To mark the opening of nominations for the EBU Technology & Innovation Awards 2021, we're looking back at the projects honoured in 2020. NPO's Autotitling Live project was one of three runners-up for the T&I Award 2020. This article first appeared in Issue 46 of tech-i magazine.
Erik Buitinga (NPO)
NPO Access Services provides accessibility services, including SDH (subtitles for the deaf or hard of hearing) for seven television channels and the NPO Start streaming platform. We have quite a history when it comes to applying speech technology to subtitle production. The 2002 Winter Olympics marked the full-scale introduction of speech recognition software for live subtitling and the kick-off for re-speaking as the single mode of production for both live and pre-prepared content.
In 2009 NPO participated in the NEON project. The aim was to run video through speech-to-text, speaker diarization and alignment processes and present the outcome in a UI as editable subtitles. As a demo, NEON was a success; as a production tool it was nowhere near competing with traditional modes of subtitling and their throughput times. But from 2012 onwards we deemed automatic speech recognition (ASR) technology mature enough to deploy ‘assisted subtitling’ – ASR-based subtitle production – on applicable content only.
Until recently NPO employed the now defunct eCaption service.
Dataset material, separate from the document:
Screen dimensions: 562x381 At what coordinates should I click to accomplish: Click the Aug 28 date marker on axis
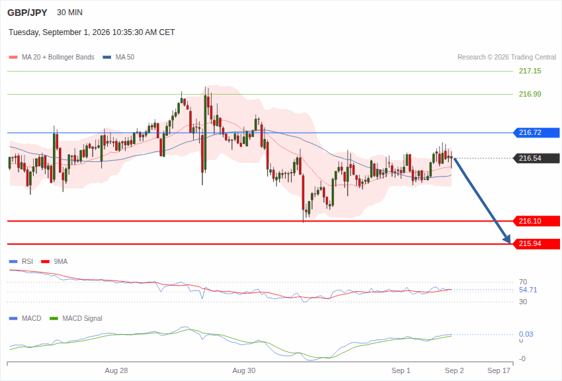point(116,370)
It provided a web-based authoring platform for ASR- generated subtitles and a fully automated subtitle workflow for pre-prepared content servicing political news channel NPO Politiek. (This was presented at the EBU MDN Workshop 2018.)
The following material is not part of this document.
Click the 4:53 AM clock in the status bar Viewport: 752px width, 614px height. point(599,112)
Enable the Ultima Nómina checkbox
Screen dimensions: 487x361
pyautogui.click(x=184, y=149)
When NPO put out a tender for Autotitling in 2018 we knew that, as a channel, NPO Politiek had the potential to take the next step, to fully automated subtitle delivery. The content was very ASR-friendly: excellent audio quality and professional speakers to boost transcription quality, predictable subject matter allowing lexicon customization, and large amounts of training data for machine learning (ML) purposes.
We also knew this next step would be as controversial as it was ambitious. The accessibility community questions automatic subtitling, as it clearly fails to meet professional standards at times. On the consumer side, surveys indicated our target audience could tolerate automatic subtitling for some time, but not all the time, and only if it had sufficient quality (i.e. low on word errors and in-sync with audio). So, we were in for a treat.
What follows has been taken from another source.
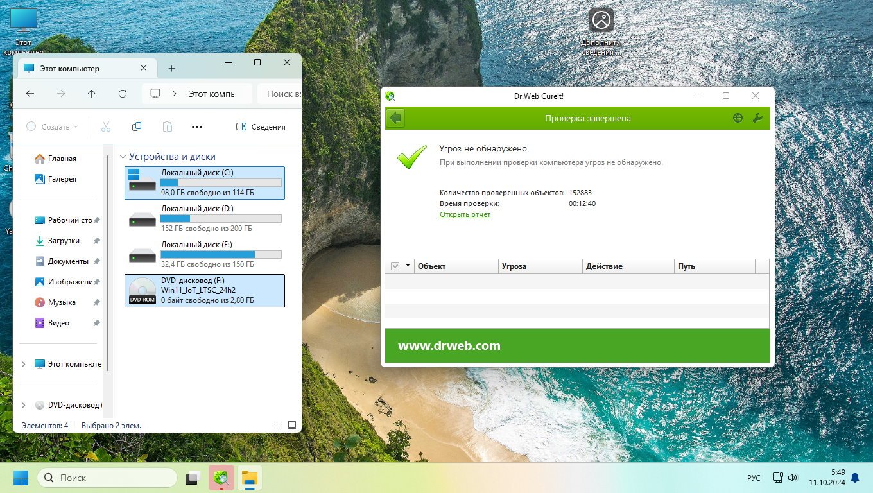Go up one folder level in Explorer
Viewport: 873px width, 493px height.
click(x=92, y=94)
We involved both groups, editors and audience, in validating and ranking examples from different vendors at different stages of the project. Their voice was not decisive, but as a preference it was authoritative. Acceptance was the keyword. However, all solutions offered were unacceptable. Only after introducing a fixed five-second delay on the broadcast signal, enabling in-sync subtitle delivery, were results rated as adequate.
Eventually, the Spraaklab solution came out as a ‘winner’ offering 24/7 automated subtitling on NPO Politiek. It runs as a redundant system in our media gateway hosted by local service provider MyBit. Input is SDI video, output is subtitles in the Cyclone, Newfor and EBU TT-live protocols. The system is tunable.
Since its implementation in October 2019 the system has been enhanced with a punctuation model and an ML loop was set up using our own datasets.
What can we say after one year of service? It is not flawless, but it is pretty neat, and it will only get better.